# Quoted passage
Cohon moved with his parents and younger brother Mark to Toronto, Ontario, Canada in 1968 when he was five years old. He attended Upper Canada College where he excelled in rugby and also took up the saxophone which he plays to this day. Cohon went on to graduate from the economics and music faculty at The University of Western Ontario where he was heavily involved in student politics, was the Business Editor of the University newspaper, worked at the campus radio station and started a TV station on campus – playing in a band, throughout. Cohon also created the first Annual Western Charity Ball (1984) with Alan Thicke that continues to this day, raising millions of dollars for local London and Canadian charities.

Cohon got the travel bug in 1985 and has worked and traveled to 97 countries but calls London home and has lived there since 1999. As well as spending 15 years in Canada, Cohon has also spent 12 in the US, five years in Russia, two years in Sweden, two years in Norway and three months each in India, South Africa, Chile and Venezuela.

# Given request A
Select every line of the records that contains the string "will", matching case exactly.
The passage about Cohon and the records that follow it are separate material.

# Task inputs
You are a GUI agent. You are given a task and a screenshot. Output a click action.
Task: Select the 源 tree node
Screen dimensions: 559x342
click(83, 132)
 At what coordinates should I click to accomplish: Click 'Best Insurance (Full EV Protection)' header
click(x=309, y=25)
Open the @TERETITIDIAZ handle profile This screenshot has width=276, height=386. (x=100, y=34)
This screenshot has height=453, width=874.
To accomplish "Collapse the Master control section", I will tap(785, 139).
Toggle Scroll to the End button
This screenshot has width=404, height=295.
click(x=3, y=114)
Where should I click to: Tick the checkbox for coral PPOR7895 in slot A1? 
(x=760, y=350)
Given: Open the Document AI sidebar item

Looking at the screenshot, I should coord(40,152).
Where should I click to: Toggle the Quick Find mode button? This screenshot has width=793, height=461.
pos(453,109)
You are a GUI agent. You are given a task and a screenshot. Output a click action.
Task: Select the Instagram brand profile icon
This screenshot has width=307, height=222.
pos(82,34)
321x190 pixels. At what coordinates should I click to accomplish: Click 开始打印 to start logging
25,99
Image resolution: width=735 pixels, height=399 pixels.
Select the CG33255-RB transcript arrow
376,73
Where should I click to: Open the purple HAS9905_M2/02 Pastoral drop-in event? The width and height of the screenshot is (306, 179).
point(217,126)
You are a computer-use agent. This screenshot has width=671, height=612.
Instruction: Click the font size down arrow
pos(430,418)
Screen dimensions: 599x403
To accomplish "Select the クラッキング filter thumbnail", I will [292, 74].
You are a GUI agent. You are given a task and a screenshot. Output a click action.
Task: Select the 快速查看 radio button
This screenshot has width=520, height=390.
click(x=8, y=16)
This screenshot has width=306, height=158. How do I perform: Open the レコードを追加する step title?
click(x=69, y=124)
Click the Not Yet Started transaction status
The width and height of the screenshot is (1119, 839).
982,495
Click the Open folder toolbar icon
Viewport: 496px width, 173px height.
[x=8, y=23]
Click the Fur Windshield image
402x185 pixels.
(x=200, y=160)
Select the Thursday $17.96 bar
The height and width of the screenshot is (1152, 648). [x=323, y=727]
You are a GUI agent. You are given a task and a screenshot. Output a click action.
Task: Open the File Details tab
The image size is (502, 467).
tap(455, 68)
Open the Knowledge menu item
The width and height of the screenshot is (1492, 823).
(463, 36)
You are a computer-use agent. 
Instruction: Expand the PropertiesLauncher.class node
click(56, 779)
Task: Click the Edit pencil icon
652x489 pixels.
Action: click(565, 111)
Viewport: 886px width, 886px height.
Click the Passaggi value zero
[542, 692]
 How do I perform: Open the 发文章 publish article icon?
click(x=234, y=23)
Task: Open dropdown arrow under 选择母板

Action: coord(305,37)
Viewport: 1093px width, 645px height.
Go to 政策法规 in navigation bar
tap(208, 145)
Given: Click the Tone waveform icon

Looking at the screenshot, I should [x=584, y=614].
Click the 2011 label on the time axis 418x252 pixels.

# Given request B
From the passage on Cohon, list the countries where it says he spent three months each.

# Written reply A
To accomplish "Collapse the Master control section", I will tap(785, 139).
To accomplish "Select the クラッキング filter thumbnail", I will [292, 74].

# Written reply B
India, South Africa, Chile, Venezuela